▸ **WORK TO BE COMPLETED**: Leave the images out, and otherwise write out each entry exactly.

─── EXTRACTED DATA ───

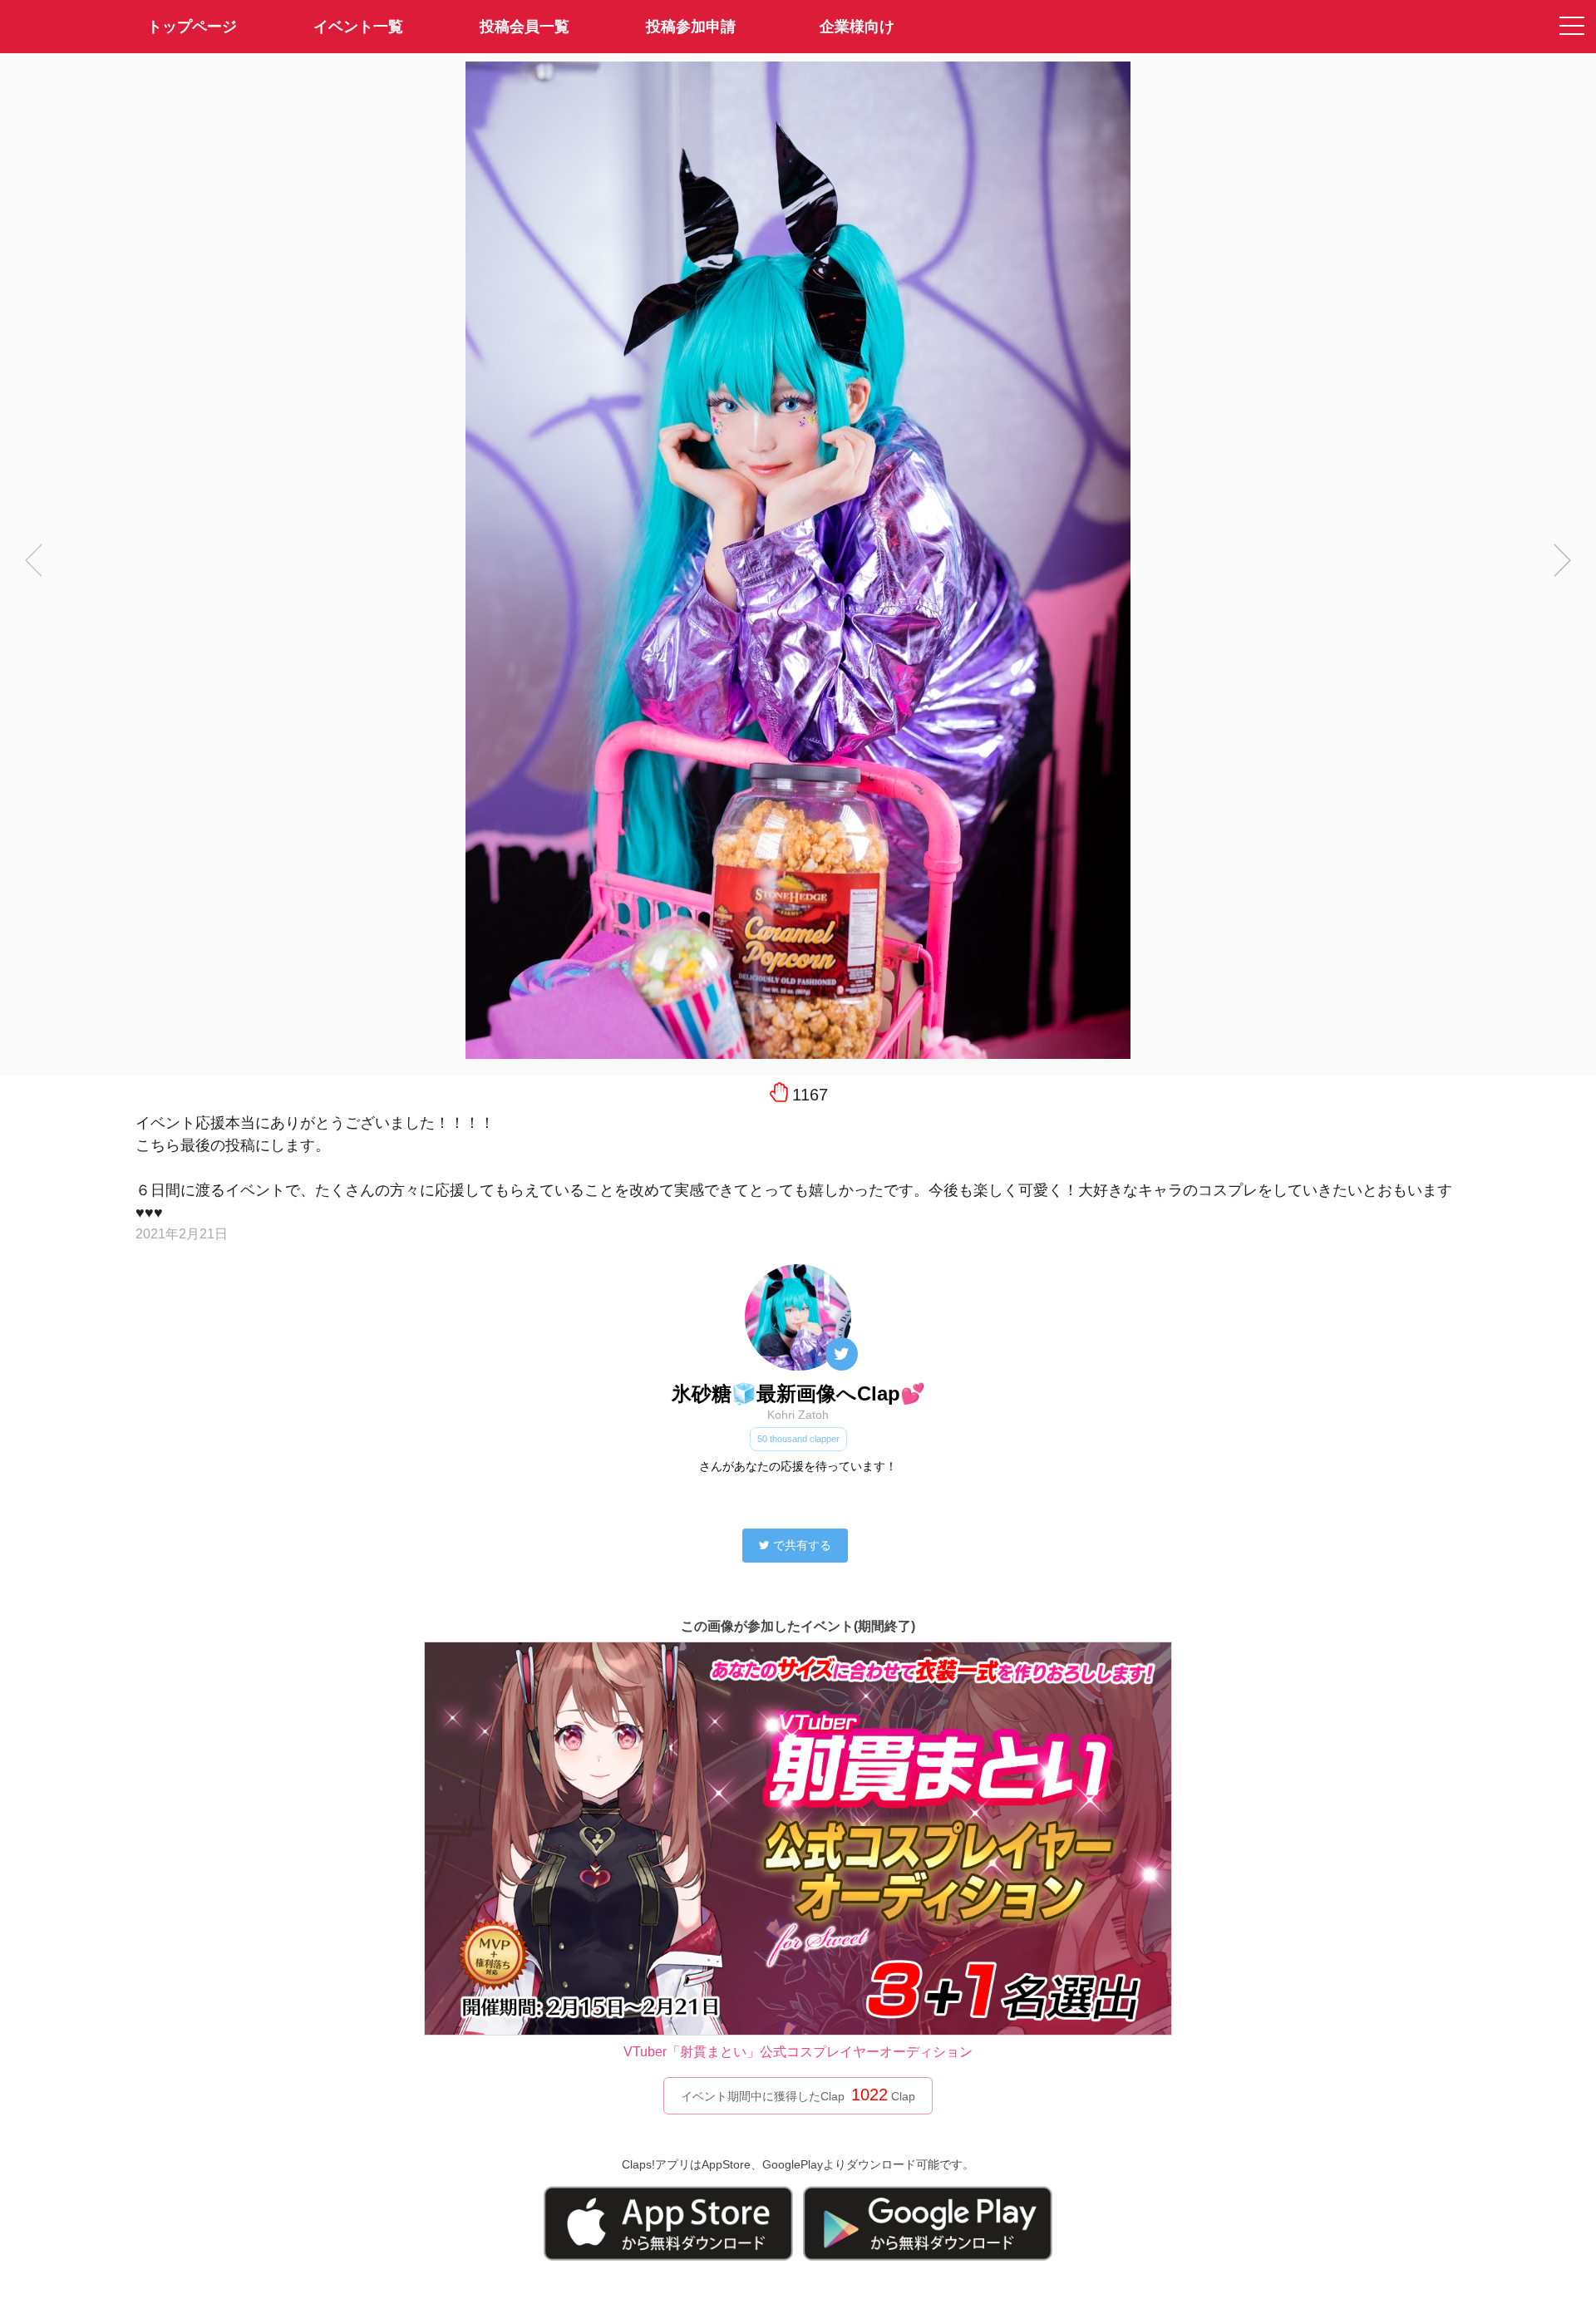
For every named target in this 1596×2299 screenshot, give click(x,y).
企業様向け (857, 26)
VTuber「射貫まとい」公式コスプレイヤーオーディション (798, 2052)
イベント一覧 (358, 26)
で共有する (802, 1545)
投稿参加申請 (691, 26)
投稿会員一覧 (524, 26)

───

▸ **SOLUTION TO THIS EXERCISE**:
For every named target in this 1596×2299 screenshot, give click(x,y).
企業様向け (857, 26)
VTuber「射貫まとい」公式コスプレイヤーオーディション (798, 2052)
イベント一覧 (358, 26)
で共有する (802, 1545)
投稿参加申請 (691, 26)
投稿会員一覧 (524, 26)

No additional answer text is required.